My Lords, the noble Lords, Lord Robertson and Lord Browne of Ladyton, and my noble friend Lord Campbell of Pittenweem have made powerful speeches with which I totally agree. I will confine myself to looking more closely at the nature of the offences we are discussing.
The United Nations convention on genocide of December 1948 came about as the result of campaigning by Raphael Lemkin, who coined the term in 1943 after witnessing the horrors of the Holocaust, in which every member of his family except his brother was killed.
Article II of the convention defines genocide as an act
“committed with intent to destroy, in whole or in part, a national, ethnical, racial or religious group”.
The acts include
“Killing … Imposing measures intended to prevent births within the group … Deliberately inflicting on the group conditions of life calculated to bring about its physical destruction in whole or in part”.
No one in this country has ever been accused of genocide.
It is different with war crimes. I watched a corporal in the British Army plead guilty to a war crime in the Baha Mousa case, namely torture. He was acquitted of murder and received a sentence of 12 months’ imprisonment.
War crimes are defined as grave breaches of the Geneva conventions—
“acts against persons or property protected under the provisions”

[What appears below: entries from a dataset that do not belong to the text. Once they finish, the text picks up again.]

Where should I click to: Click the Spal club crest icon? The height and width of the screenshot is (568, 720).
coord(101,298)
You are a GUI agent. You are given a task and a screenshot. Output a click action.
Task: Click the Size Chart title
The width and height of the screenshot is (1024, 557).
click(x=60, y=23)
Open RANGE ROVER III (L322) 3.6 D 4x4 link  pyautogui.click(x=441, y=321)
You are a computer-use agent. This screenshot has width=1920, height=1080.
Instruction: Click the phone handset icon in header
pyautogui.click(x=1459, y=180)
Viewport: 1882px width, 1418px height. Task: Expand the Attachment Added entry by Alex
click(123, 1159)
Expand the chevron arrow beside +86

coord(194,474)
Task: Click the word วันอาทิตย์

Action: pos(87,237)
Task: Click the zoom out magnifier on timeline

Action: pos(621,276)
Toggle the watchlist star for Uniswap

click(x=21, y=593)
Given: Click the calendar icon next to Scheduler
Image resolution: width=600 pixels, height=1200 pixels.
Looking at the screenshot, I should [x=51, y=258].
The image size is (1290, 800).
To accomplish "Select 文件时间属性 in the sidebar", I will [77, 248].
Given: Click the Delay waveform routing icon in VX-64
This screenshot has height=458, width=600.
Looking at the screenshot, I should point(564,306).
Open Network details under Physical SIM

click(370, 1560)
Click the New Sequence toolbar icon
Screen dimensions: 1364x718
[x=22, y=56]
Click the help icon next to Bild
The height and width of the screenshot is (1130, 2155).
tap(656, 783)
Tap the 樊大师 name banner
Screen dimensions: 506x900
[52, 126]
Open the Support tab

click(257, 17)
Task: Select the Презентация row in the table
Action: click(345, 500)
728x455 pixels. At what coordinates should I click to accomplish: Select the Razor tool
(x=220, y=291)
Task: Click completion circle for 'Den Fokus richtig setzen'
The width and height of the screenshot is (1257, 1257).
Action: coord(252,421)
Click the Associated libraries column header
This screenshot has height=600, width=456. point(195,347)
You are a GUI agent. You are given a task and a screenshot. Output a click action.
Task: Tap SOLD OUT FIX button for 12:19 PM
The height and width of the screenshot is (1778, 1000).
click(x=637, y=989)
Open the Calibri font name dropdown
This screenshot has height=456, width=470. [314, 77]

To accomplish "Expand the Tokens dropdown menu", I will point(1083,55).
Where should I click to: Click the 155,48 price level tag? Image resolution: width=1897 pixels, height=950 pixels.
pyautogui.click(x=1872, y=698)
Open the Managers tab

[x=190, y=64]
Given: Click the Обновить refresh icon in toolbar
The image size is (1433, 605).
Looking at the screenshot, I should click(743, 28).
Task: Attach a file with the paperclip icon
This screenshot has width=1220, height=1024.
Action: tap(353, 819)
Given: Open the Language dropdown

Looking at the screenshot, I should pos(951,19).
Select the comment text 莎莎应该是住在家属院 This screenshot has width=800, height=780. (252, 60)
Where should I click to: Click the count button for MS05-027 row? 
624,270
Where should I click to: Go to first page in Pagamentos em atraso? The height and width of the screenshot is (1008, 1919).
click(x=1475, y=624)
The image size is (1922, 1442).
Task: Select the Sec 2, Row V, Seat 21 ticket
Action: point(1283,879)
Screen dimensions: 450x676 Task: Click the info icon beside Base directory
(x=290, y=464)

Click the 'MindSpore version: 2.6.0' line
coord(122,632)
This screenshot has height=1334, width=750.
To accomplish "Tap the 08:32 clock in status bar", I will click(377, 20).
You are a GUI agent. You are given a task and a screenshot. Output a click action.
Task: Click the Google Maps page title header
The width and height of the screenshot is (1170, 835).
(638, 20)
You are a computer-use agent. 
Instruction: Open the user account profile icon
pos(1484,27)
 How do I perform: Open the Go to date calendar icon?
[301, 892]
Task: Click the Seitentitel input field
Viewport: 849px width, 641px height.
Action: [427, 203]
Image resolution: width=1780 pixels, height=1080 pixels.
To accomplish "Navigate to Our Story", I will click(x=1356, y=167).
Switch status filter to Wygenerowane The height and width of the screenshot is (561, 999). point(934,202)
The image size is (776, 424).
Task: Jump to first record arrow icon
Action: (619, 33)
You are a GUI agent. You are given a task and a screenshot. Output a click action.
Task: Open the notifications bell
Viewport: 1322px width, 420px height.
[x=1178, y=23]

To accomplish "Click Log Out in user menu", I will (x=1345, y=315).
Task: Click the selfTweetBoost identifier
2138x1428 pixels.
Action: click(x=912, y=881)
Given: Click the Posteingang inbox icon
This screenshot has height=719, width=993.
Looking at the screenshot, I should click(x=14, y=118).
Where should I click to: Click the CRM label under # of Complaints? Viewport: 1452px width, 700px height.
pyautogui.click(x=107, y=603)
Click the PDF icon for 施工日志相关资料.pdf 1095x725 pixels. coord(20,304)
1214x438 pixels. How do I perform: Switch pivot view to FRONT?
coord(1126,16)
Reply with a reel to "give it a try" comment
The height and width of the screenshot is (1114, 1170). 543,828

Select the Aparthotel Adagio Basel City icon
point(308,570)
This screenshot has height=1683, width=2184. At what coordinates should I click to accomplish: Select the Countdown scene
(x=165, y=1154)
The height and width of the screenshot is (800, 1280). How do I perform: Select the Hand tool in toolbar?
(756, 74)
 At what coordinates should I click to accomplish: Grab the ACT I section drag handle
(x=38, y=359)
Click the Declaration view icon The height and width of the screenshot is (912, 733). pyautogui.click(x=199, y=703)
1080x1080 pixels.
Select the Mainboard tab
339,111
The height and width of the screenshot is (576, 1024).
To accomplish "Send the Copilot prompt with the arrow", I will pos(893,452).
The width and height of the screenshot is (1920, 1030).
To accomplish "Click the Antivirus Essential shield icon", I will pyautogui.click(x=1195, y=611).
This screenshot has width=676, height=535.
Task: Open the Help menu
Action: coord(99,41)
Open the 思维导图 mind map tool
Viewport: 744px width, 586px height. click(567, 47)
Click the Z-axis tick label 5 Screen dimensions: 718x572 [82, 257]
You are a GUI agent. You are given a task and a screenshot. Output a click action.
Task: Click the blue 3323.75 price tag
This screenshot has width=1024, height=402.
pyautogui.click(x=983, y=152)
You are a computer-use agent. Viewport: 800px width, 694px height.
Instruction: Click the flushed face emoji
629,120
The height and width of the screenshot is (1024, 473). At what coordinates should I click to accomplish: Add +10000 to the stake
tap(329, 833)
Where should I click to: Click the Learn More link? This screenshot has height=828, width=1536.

of those conventions. They include wilful killing, torture, wilfully causing great suffering, unlawful deportation, the taking of hostages and other acts. To suggest that, where there is evidence sufficient to found a conviction on any of these matters, a prosecution could be avoided by a presumption against prosecution, is grotesque: “rotten law”, the noble Baroness, Lady Chakrabarti, said a moment ago, and I totally agree with her.
The thought that, if the DSP had decided there was sufficient evidence that a prosecution was in the public and the service interest, the Attorney-General could nevertheless block a prosecution, holding their hands up and saying that it was not a political decision, is equally demeaning. As the noble Lord, Lord West of Spithead, put it, it is a disgrace that it should be included in a Bill to be passed by Her Majesty in Parliament.
The picture is that there is somebody in government who has decided as a matter of policy that he or she could not block the prosecution of sexual offences with a presumption of prosecution. Why? What is the justification for selecting that category of offences when we have the types of offences not excluded? It is an arbitrary choice, as the right reverend Prelate the Bishop of Leeds put it. Why is there this anomaly? I look forward to the Minister’s reply. It is a mistake, is it not? I certainly hope so.